Here is a post I have added to a bit but I originally wrote from 2013 that I think is useful as we start the new term now. Thoughts sparked by Module One, first task. Module Twos and Module Threes please read this because these are not thoughts in terms of tips for passing Module One, they are ideas about the layers you can find in the work. Don’t think of a module ending and that’s it. The ideas introduced in each module have something to offer whatever stage you are at. Ideas are introduced in a modules as tools ways of looking at things. These are tools we are hoping you will use on-goingly; throughout this course and into your work arena and beyond your time at Middlesex!!
So I am looking at some ideas introduced in Module One, but this should be relevant to everyone on the course.
The CV
We ask you to use your CV as a starting point for posting / thinking about introducing yourself and what your experiences. Module One handbook suggests.
‘You should take your current professional CV and rewrite as a profile improving on its quality and Upload this as your blog profile.’

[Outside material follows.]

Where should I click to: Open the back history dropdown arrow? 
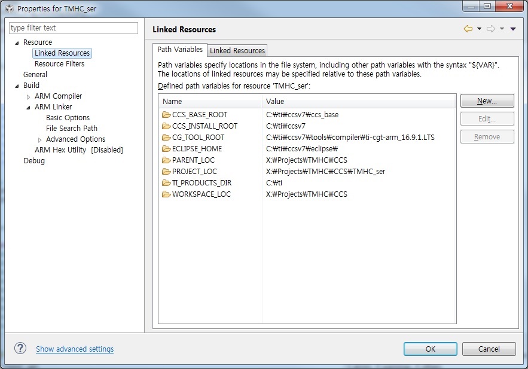(479, 29)
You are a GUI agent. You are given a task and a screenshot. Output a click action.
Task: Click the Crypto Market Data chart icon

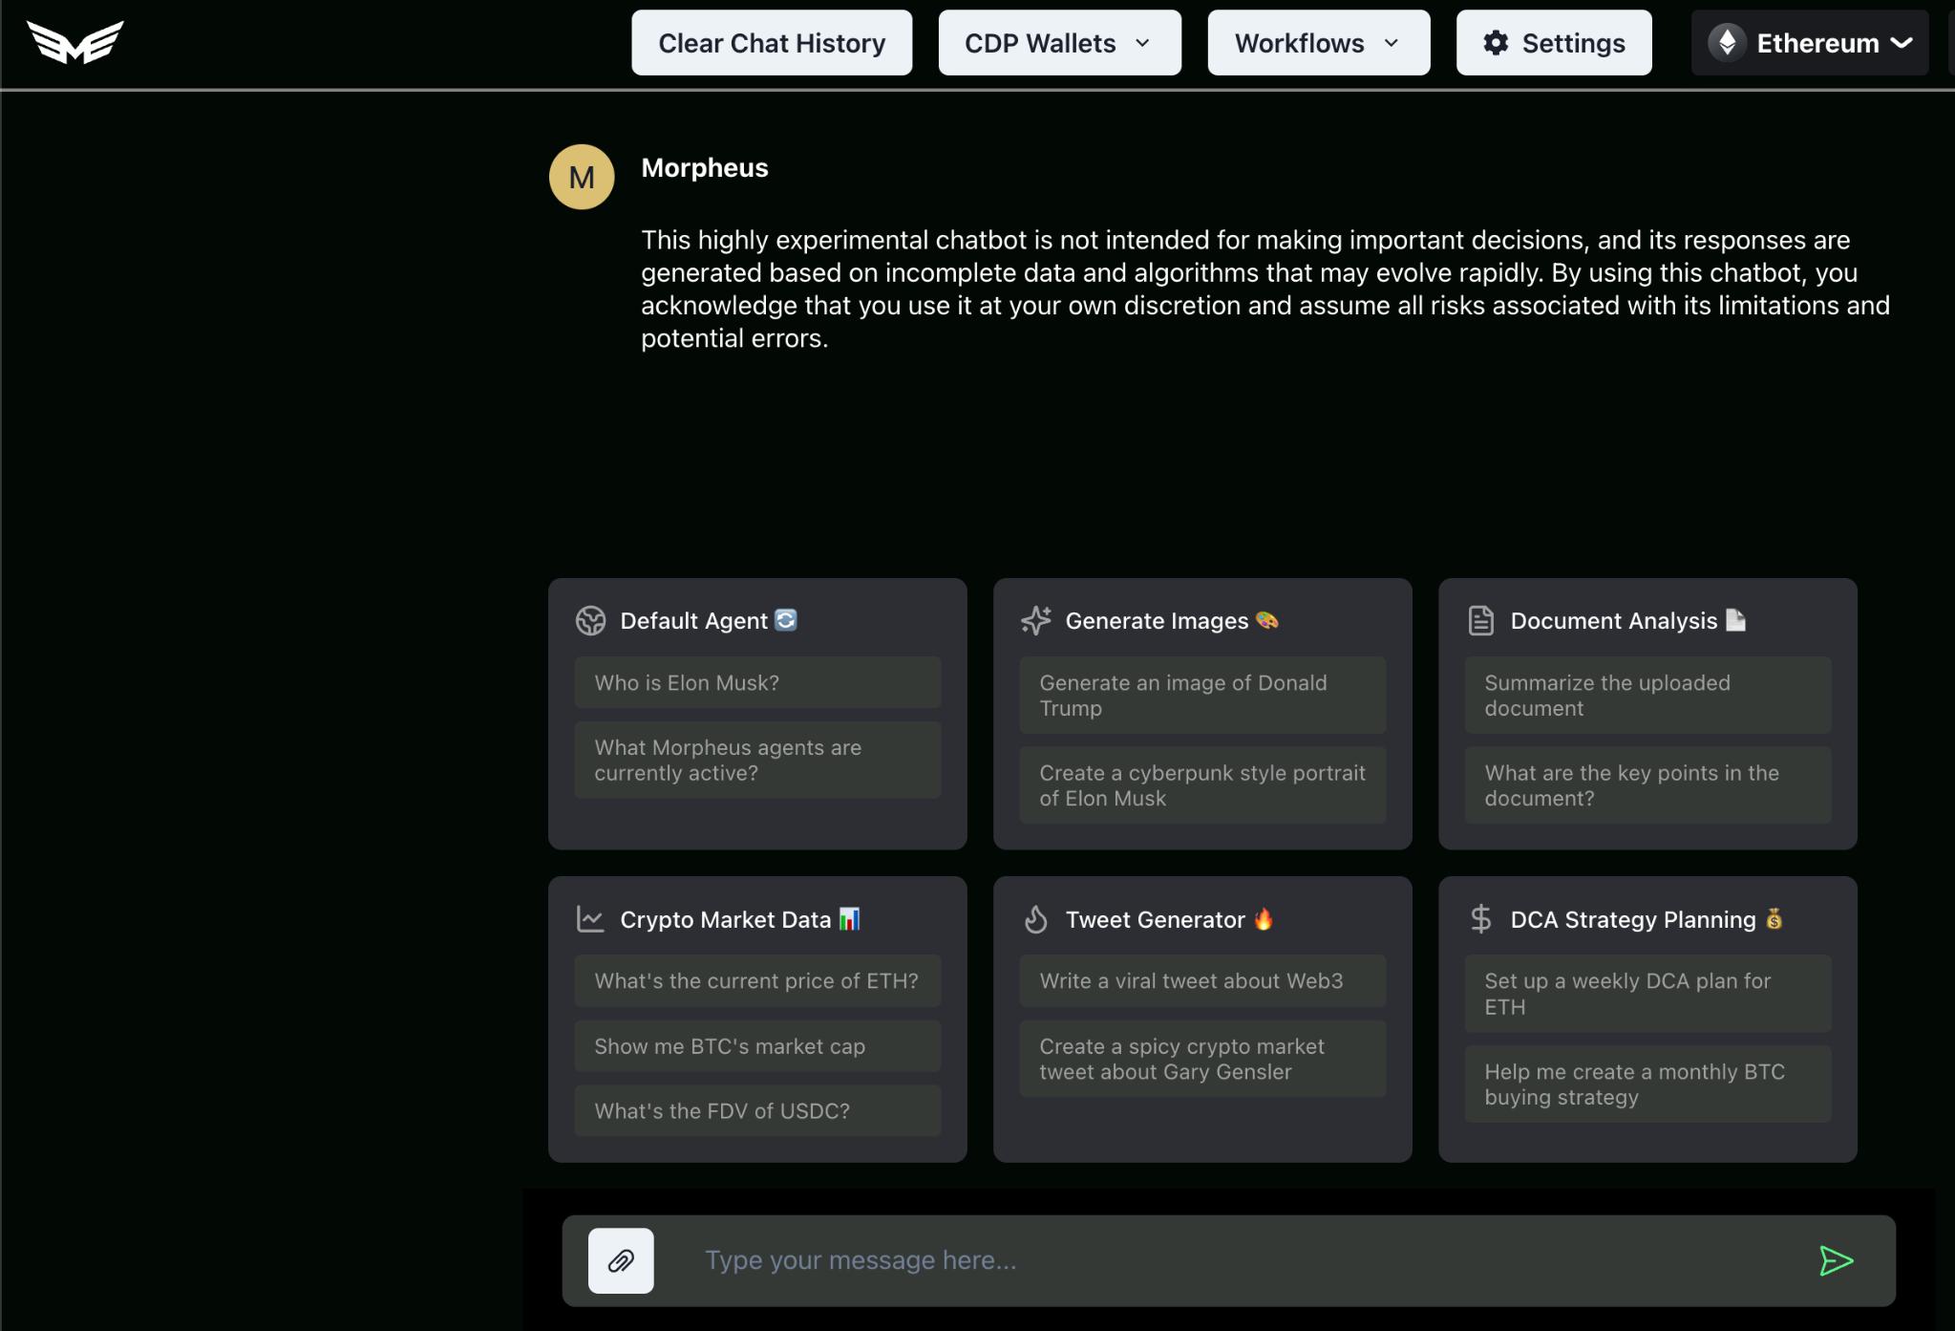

This is not about selling you!! it is to get you thinking about you. Why are we asking you to do this:? because we want you to start to see your Self in different contexts. To see yourself beyond how you were positioned in your prior learning environment and start to see yourself in terms of the different parts of YOUR life. Part of doing this is to start thinking about what you ‘have done’ which is what a CV narrates. See my previous blog posts on this.
Positioning of Self
(October 10th 2010)
(Re-thinking this might be really useful for people starting Module Two to give your self a ‘what have I just done moment’ and to contextualise any feedback you have just got from the work you just handed in (your assessed work from last term)).
So here is what is happening for me. I feel really uncomfortable that you could feel encouraged to just post your ‘audition’ CV. I don’t like the details such as dress size, you SHOULD NOT post your street address as most CVs have at the top. I think it is kind-a icky to have some of those details which are about costume fittings or ‘look’ (like brown eyes etc…) on your blog which is open access to anyone who finds it. But then you are not being asked to do this directly because how relevant is that kind of CV to this context. Ask yourself what is relevant for this study. I want to encourage you to think about the message and appropriateness of the CV you post in the context of an open-access, learning blog.

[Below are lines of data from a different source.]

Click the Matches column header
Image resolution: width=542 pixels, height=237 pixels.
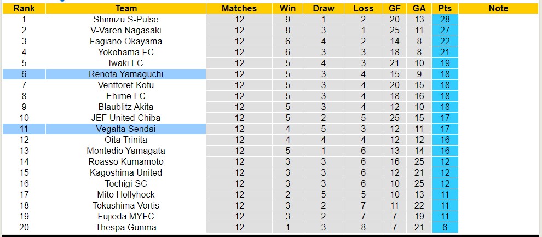[x=239, y=8]
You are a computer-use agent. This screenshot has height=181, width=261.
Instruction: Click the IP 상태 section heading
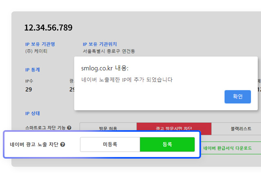[x=33, y=113]
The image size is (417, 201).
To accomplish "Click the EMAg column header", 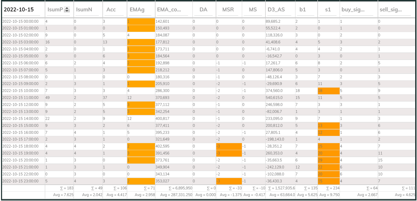I will [x=137, y=10].
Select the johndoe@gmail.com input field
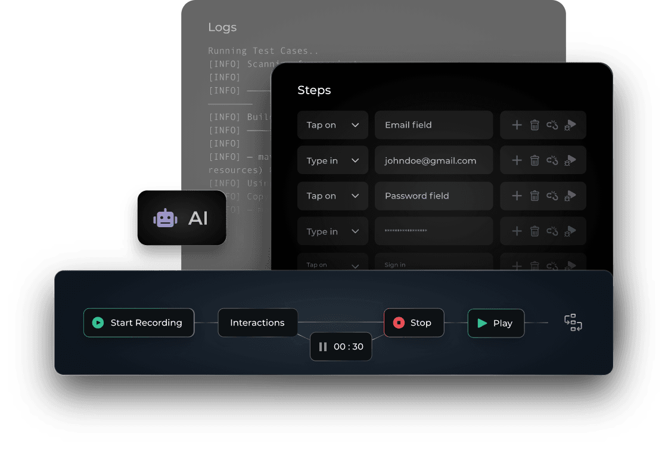The image size is (668, 449). pyautogui.click(x=433, y=160)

Hopefully you will look at it and develop something new for this context. The ‘about me’ part of the Blog sort of serves as a CV area too. You could post about the process you took and use the actually CV you develop as your ‘About me’ content. The point is to question what it will be like for people coming across your blog. What experience will they have of you, since the blog might be the only experience they have of you. It is not just what you want to say because you know much more of the story behind the intentions you have as you make your blog. It is also about stepping ‘outside’ yourself to imagine how you are experienced. THIS IS THE BEGINNING OF ETHICS.
A chunk of Ethics is introduced in Module Two so module Twos and Threes what do you think of the above in terms of how you are approaching ethics? this about how you affect the people that come across you or your inquiry.
Although formally introduced in Module Two it is sooooooo important to note that everything we do, every decision we make has something to say within the realm of ethics. Because experience is transactional there is inter-play you are experienced as something… ethics is about looking at how you or what you create or do are experienced.
In this case you can ask yourself questions about why you chose the photo you chose to represent you on your blog. Does it actually look like you? Is it what you were told was a good headshot? Did you choose it because you like to think of yourself that way? What does it say about what you want to appear as? How you want to be experienced? How is it an ‘ethical’ representation of you??? Should it be? what other things have you considered: are you putting off posting on your blog because of your spelling and you don't want spelling mistakes to represent You? What things do you consider in other contexts (at auditions, at work...). do you think to try of yourself as a 'good' person! What is that?
You can ask similar questions about how you construct a CV for your blog. What pressures do you feel you have to conform to? Where is honesty in the representation of your Self in your practice? Is it possible to represent your Self ever? Is it more about learning to be what people want you to be in different parts of your life?
Module Twos these questions are important to you because as you plan your inquiry you are starting to take your ideas (questions) out beyond your own Reflective work (journals and blog posts) and looking at literature, peers and other professionals to see what they think – but at the same time you can be thinking about these questions of representation, transaction, how things are experienced through thinking about how much value you put in information from different people because of how they appear to you. How you experience them. How much you and what you put out alters what you receive / perceive.
Module threes this resonates with you because of course you are starting to be out in the field talking, interviewing reading and you can think about how much of You, you are gathering and how much of the ‘other person’ or ‘other’ idea it is possible for you to gather. How does the way you approach people change what you see or hear in them? I do not think you are looking for a neutral way to do this but instate to note down the impact you think you have on an encounter as being as important as the conversation / information you get from an encounter.
So what do you think? How has this post come across?? What do you think of thinking of ethics as ‘How you are experienced’?